Show each line of the rows below that contains the string "width", treating uppercase and lowercase letters as different.

=== INPUT RECORDS ===

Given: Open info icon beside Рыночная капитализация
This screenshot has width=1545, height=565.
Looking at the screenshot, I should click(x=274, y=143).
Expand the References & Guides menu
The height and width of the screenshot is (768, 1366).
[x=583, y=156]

===

FULL RESPONSE
This screenshot has width=1545, height=565.
The height and width of the screenshot is (768, 1366).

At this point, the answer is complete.